- **Work task**
Take the records below and write them out again exactly.

Records excerpted from a collection

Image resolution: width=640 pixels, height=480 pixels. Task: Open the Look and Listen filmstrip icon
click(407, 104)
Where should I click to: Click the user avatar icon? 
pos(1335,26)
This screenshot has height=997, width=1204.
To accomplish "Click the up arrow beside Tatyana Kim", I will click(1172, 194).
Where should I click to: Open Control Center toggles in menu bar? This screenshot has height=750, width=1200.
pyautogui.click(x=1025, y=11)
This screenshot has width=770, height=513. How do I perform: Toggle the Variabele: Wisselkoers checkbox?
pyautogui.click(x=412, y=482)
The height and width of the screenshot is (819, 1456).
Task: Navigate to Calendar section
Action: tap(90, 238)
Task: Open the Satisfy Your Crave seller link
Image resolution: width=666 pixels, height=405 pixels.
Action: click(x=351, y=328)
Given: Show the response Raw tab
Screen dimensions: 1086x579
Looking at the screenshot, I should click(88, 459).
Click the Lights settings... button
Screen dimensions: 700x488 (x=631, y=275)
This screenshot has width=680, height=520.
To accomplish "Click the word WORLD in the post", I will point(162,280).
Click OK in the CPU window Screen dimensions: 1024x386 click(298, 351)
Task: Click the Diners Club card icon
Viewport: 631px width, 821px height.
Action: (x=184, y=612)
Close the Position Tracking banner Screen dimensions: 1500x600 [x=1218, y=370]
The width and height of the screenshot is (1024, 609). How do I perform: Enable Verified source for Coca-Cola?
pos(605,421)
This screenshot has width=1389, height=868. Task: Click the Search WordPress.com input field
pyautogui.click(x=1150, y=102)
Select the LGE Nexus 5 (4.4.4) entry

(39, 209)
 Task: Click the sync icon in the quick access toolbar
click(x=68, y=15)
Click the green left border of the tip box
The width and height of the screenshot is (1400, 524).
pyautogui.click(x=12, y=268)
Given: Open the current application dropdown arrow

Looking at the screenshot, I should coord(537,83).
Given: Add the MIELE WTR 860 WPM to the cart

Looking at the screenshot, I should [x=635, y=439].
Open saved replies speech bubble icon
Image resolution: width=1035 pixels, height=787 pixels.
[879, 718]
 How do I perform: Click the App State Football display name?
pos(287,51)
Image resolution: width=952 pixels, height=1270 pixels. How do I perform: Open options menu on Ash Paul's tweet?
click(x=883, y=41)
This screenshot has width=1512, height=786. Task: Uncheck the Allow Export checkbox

- **Solution**
Image resolution: width=640 pixels, height=480 pixels. Task: Open the Look and Listen filmstrip icon
click(407, 104)
Where should I click to: Click the user avatar icon? 
pos(1335,26)
This screenshot has height=997, width=1204.
To accomplish "Click the up arrow beside Tatyana Kim", I will click(1172, 194).
Where should I click to: Open Control Center toggles in menu bar? This screenshot has height=750, width=1200.
pyautogui.click(x=1025, y=11)
This screenshot has width=770, height=513. How do I perform: Toggle the Variabele: Wisselkoers checkbox?
pyautogui.click(x=412, y=482)
The height and width of the screenshot is (819, 1456).
Task: Navigate to Calendar section
Action: tap(90, 238)
Task: Open the Satisfy Your Crave seller link
Image resolution: width=666 pixels, height=405 pixels.
Action: click(x=351, y=328)
Given: Show the response Raw tab
Screen dimensions: 1086x579
Looking at the screenshot, I should click(88, 459).
Click the Lights settings... button
Screen dimensions: 700x488 (x=631, y=275)
This screenshot has width=680, height=520.
To accomplish "Click the word WORLD in the post", I will point(162,280).
Click OK in the CPU window Screen dimensions: 1024x386 click(298, 351)
Task: Click the Diners Club card icon
Viewport: 631px width, 821px height.
Action: (x=184, y=612)
Close the Position Tracking banner Screen dimensions: 1500x600 [x=1218, y=370]
The width and height of the screenshot is (1024, 609). How do I perform: Enable Verified source for Coca-Cola?
pos(605,421)
This screenshot has width=1389, height=868. Task: Click the Search WordPress.com input field
pyautogui.click(x=1150, y=102)
Select the LGE Nexus 5 (4.4.4) entry

(39, 209)
 Task: Click the sync icon in the quick access toolbar
click(x=68, y=15)
Click the green left border of the tip box
The width and height of the screenshot is (1400, 524).
pyautogui.click(x=12, y=268)
Given: Open the current application dropdown arrow

Looking at the screenshot, I should coord(537,83).
Given: Add the MIELE WTR 860 WPM to the cart

Looking at the screenshot, I should [x=635, y=439].
Open saved replies speech bubble icon
Image resolution: width=1035 pixels, height=787 pixels.
[879, 718]
 How do I perform: Click the App State Football display name?
pos(287,51)
Image resolution: width=952 pixels, height=1270 pixels. How do I perform: Open options menu on Ash Paul's tweet?
click(x=883, y=41)
This screenshot has width=1512, height=786. Task: Uncheck the Allow Export checkbox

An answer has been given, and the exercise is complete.